---------- Text provided

So far i've written this code but i can't realize why it doesn't work. It prints nothing to both screen and text file. Any help will be appreciated.Thank you!

use strict;
use warnings;  

use HTML::TreeBuilder;

my $tree = HTML::TreeBuilder->new_from_content(
    do { local $/; <DATA> }
open(my $fh, '>', 'outputs.txt');
my $i = 2;
for ( $tree->look_down( 'name' => 'papers' ) ) {
    my $papers = $_->look_down( 'OPTION value' => 'i' )->as_trimmed_text;
    # my $comment  = $_->look_down( 'class' => 'content' )->as_trimmed_text;
    # my $name     = $_->look_down( '_tag'  => 'h3' )->as_trimmed_text;
    # $name =~ s/^Re:\s*//;
    # $name =~ s/\s*$location\s*$//;

    print "Paper: $papers\n";
    print $fh "Paper: $papers\n";

Try this:

#! /usr/bin/env perl

use strict;
use warnings;

use HTML::TreeBuilder;

my $tree = HTML::TreeBuilder->new_from_content(
    do { local $/; <DATA> }

# $tree->dump;

for ( $tree->look_down( 'name' => 'papers[]' ) ) {
    for my $p ( $_->look_down( '_tag' => 'option' ) ) {
        print "Paper: " . $p->as_trimmed_text( extra_chars => '\xA0' ) . "\n";


There are two problems with your code: the interesting section is named papers[], not papers (I used $tree->dump to find that out), and both the arguments and the return value of your second look_down() are completely messed up. I'm not sure why you expected that to work.

--------------------
---------- Supplied information

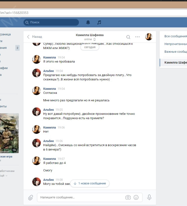Viewport: 187px width, 206px height.
Task: Click the paperclip attachment icon
Action: click(x=30, y=198)
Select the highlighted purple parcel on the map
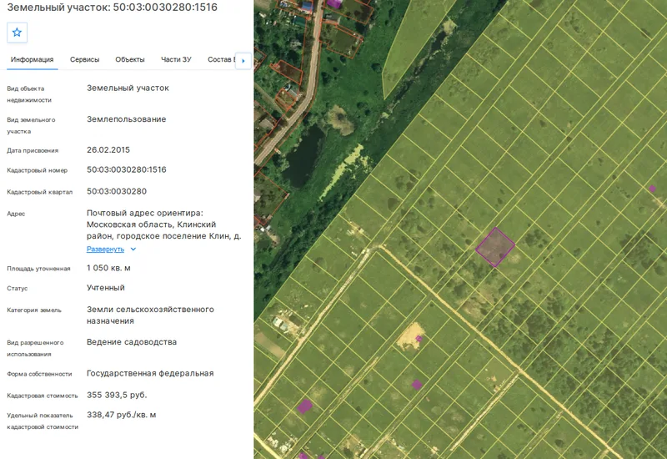The height and width of the screenshot is (459, 667). point(494,247)
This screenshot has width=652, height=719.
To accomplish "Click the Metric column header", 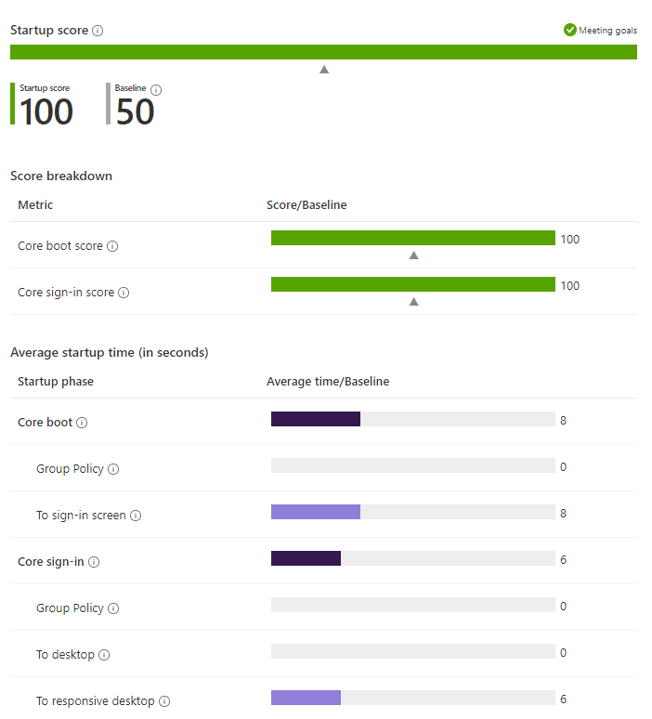I will coord(35,205).
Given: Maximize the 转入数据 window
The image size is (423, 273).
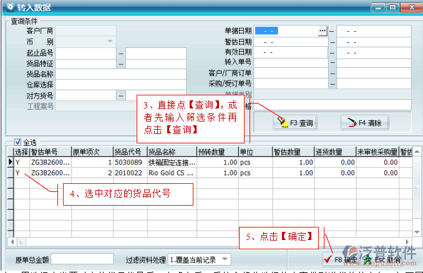Looking at the screenshot, I should [x=393, y=7].
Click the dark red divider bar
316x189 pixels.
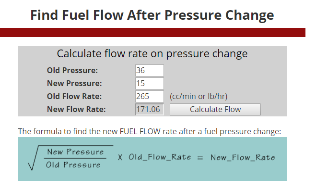click(152, 32)
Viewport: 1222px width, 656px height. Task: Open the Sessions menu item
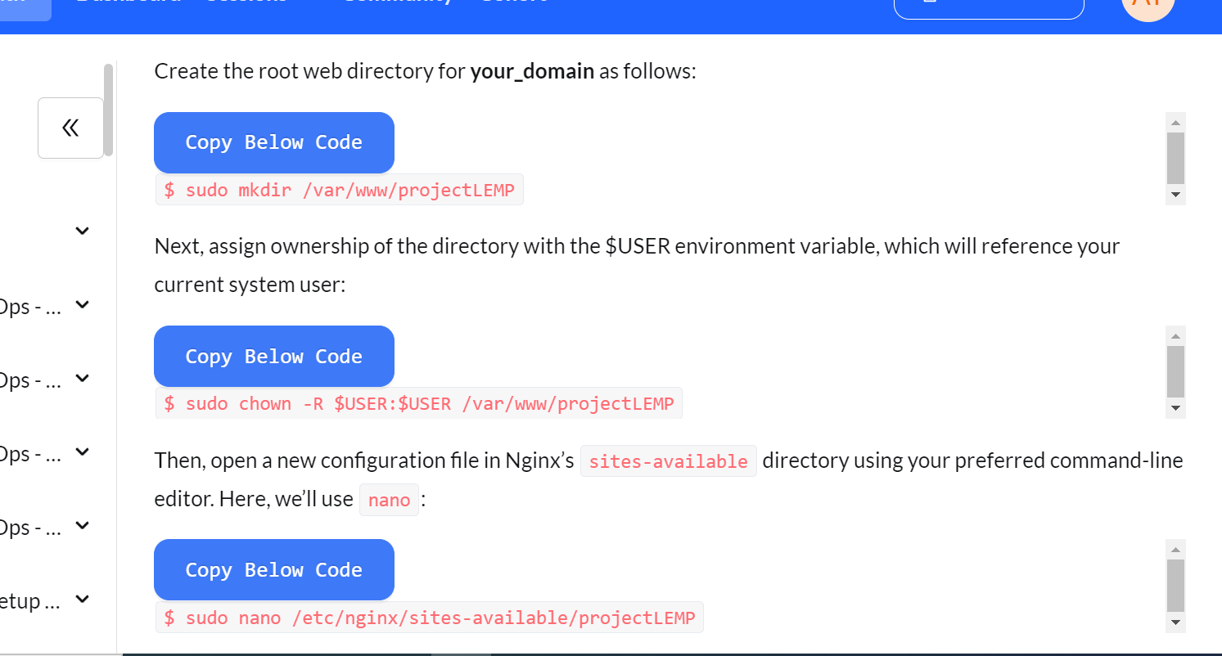[x=246, y=3]

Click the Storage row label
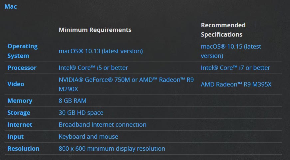pyautogui.click(x=19, y=113)
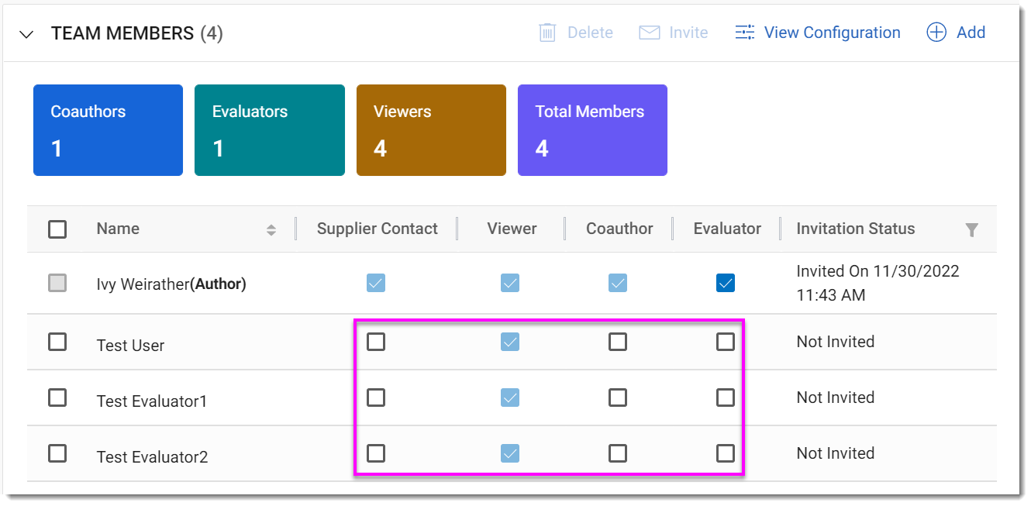Viewport: 1031px width, 506px height.
Task: Uncheck Evaluator for Ivy Weirather
Action: 726,284

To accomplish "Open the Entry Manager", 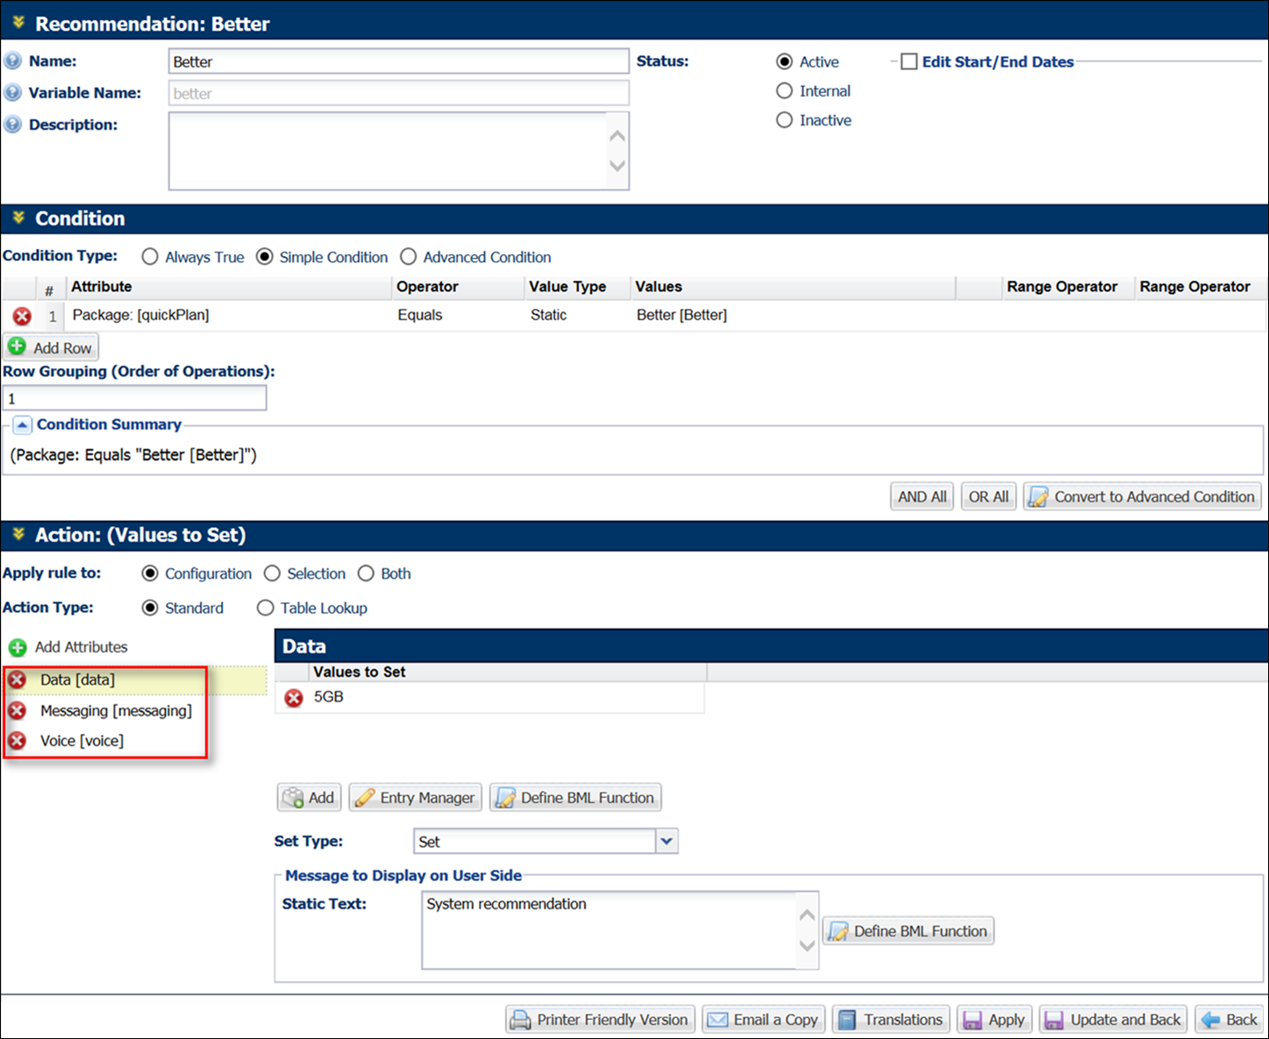I will tap(414, 797).
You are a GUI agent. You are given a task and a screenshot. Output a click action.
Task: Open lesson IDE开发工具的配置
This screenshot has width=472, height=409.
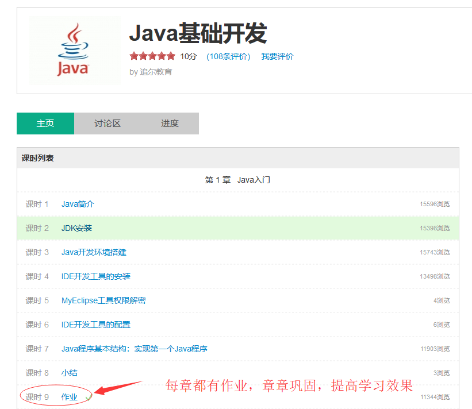(x=96, y=325)
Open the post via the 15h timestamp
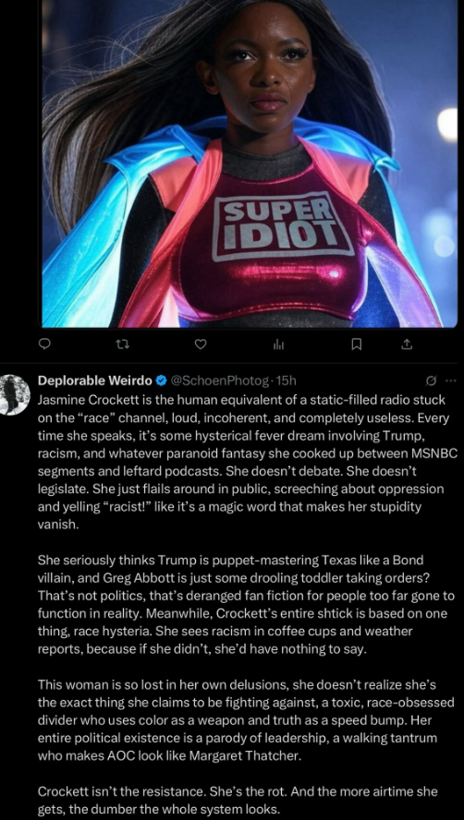 coord(286,380)
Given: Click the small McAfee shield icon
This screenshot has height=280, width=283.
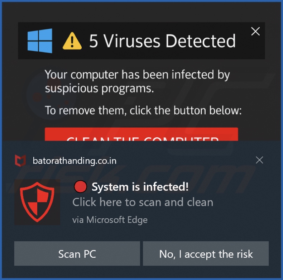Looking at the screenshot, I should coord(20,161).
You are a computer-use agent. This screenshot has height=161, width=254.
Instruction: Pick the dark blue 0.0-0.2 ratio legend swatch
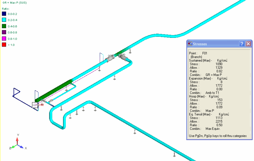pos(4,14)
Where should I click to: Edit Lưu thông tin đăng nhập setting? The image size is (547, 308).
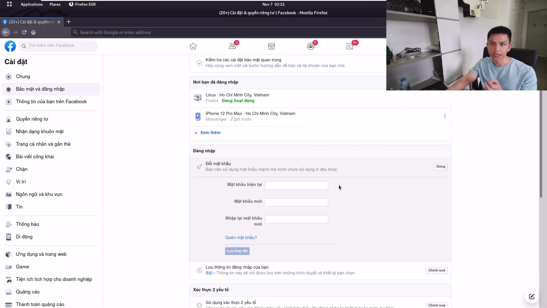(x=437, y=270)
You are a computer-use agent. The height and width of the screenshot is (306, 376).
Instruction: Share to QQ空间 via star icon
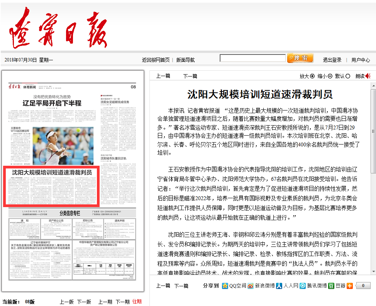[225, 286]
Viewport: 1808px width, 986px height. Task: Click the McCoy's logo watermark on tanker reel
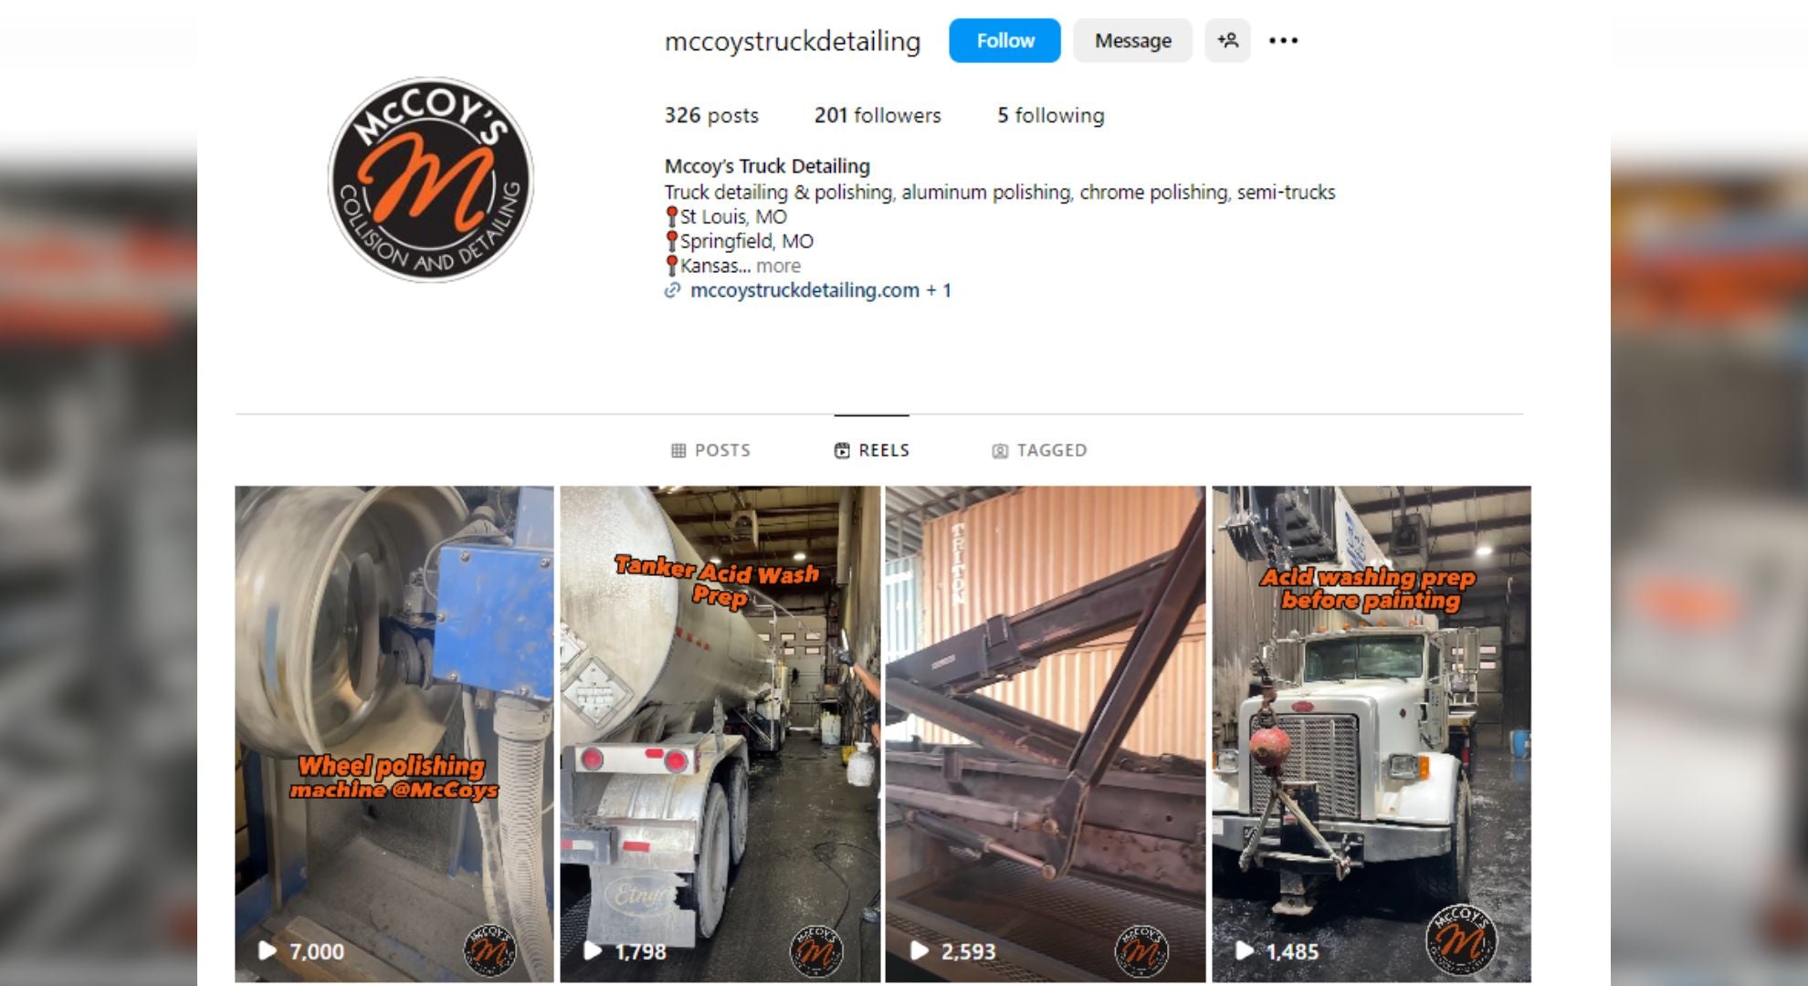pyautogui.click(x=816, y=950)
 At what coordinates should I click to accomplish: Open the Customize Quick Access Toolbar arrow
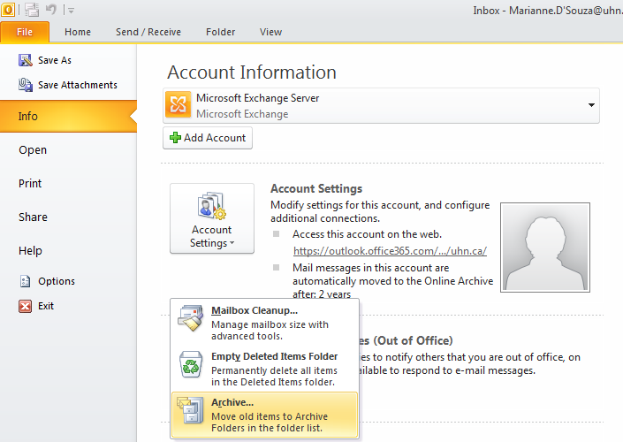point(71,11)
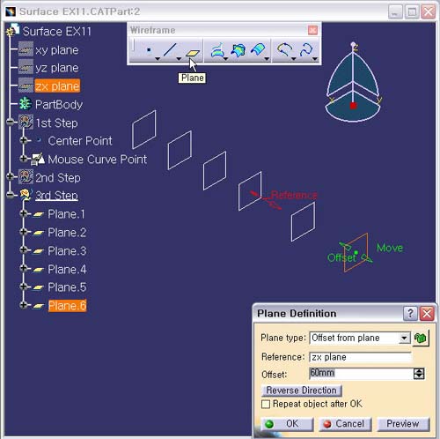Click the Reverse Direction button

tap(301, 391)
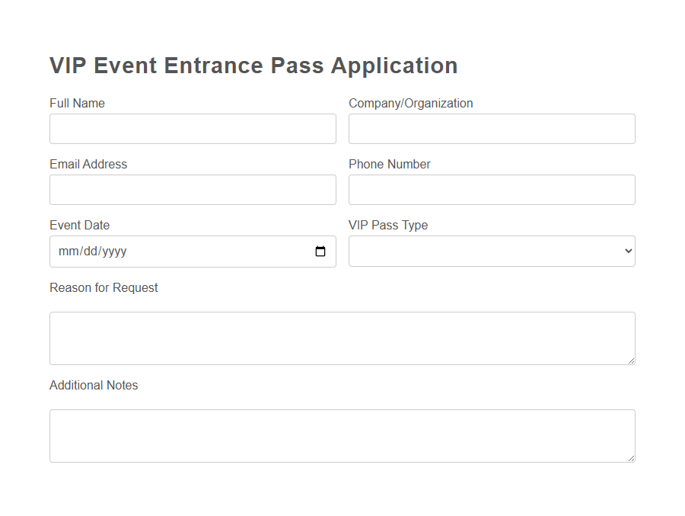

--------------------

- [Problems to work on]
1. Say whether each statement agrees with the HTML::TreeBuilder thread, answering yes or no and quoting the deciding words: (a) The asker's code produced no output on screen or in the text file. (b) The replier used $tree->dump to learn the section's name. (c) The replier says the section is named papers.
2. Carry on the HTML::TreeBuilder thread from its last sentence.
The records are material separate from the HTML::TreeBuilder thread.

- [Results for the exercise]
1.
(a) Yes: "It prints nothing to both screen and text file."
(b) Yes: "(I used $tree->dump to find that out)"
(c) No: "the interesting section is named papers[], not papers"

2.
You're overcomplicating with the look_down, which is used for attributes. Simply find() the <option> elements.

foreach my $papers ( $tree->look_down( 'name' => 'papers[]' ) ) {
    foreach my $option ( $papers->find( 'option' ) ) {
        say $option->as_trimmed_text;

Also note that the name attribute of the <select> is papers[], not papers. The [] are part of the name.


Or a bit closer to your original code:

use strict;
use warnings;  

use HTML::TreeBuilder;
use Data::Dumper;

my $tree = HTML::TreeBuilder->new_from_content(
    do { local $/; <DATA> }
open(my $fh, '>', 'outputs.txt');
my $i = 2;
for my $select ( $tree->look_down( 'name' => 'papers[]' ) ) {
    while (my $option = $select->look_down( 'value' => $i)) {
        my $papers = $option->as_trimmed_text;
        print "Paper: $papers\n";
        print $fh "Paper: $papers\n";

As stated already the name is papers[] not paper plus you had the value pointing to i and not $i.